EXTRACTED ENTRIES -
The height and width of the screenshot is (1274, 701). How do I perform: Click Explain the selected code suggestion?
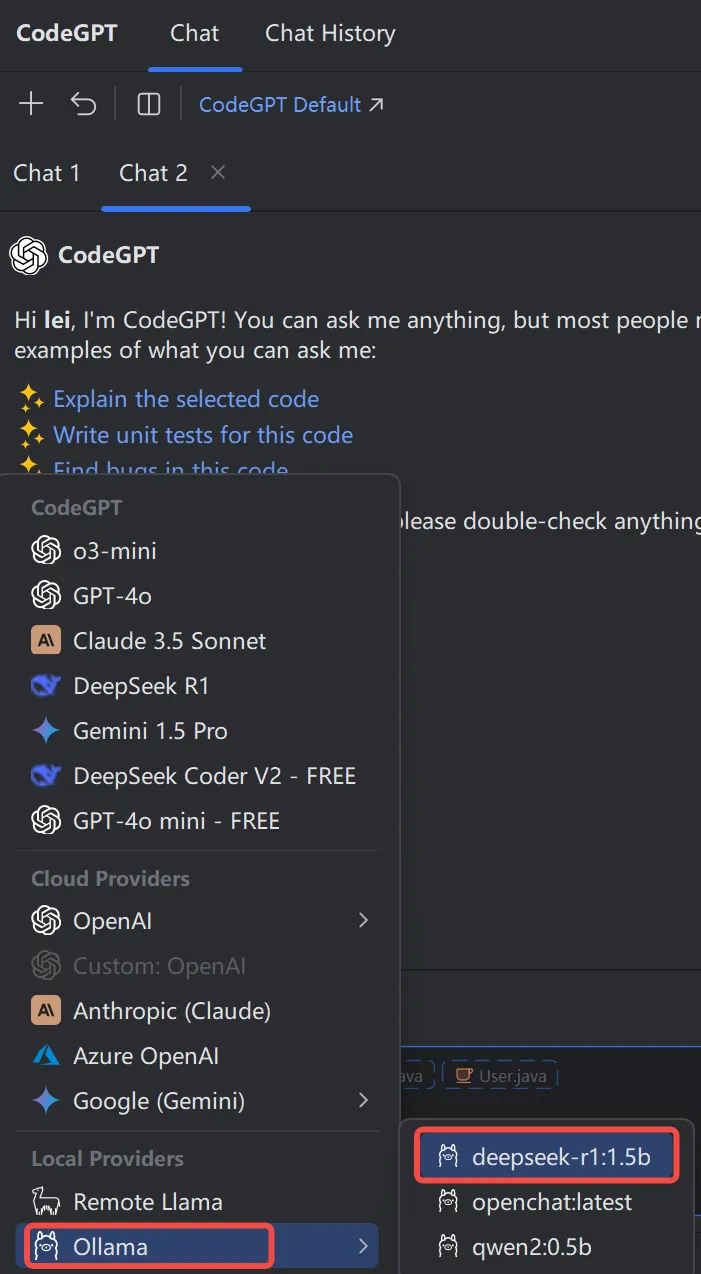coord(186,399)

--

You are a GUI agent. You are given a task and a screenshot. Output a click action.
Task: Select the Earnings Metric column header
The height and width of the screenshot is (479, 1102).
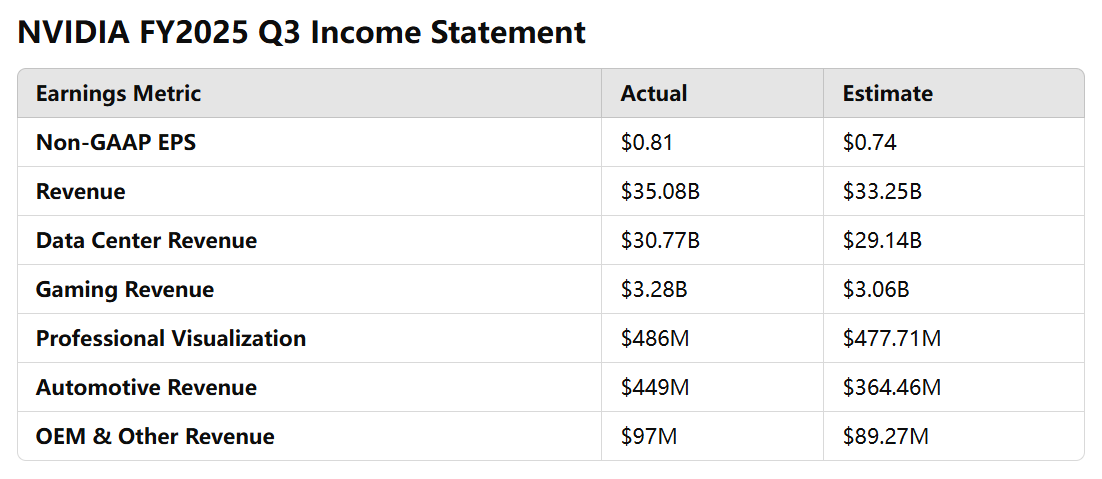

EXERCISE - Only the lines above from the line containing "You are a GUI" through the line containing "The height and width of the screenshot is (479, 1102)." should be retyped, exactly and with both ends included.

SOLUTION TO THIS PROBLEM -
You are a GUI agent. You are given a task and a screenshot. Output a click action.
Task: Select the Earnings Metric column header
The height and width of the screenshot is (479, 1102).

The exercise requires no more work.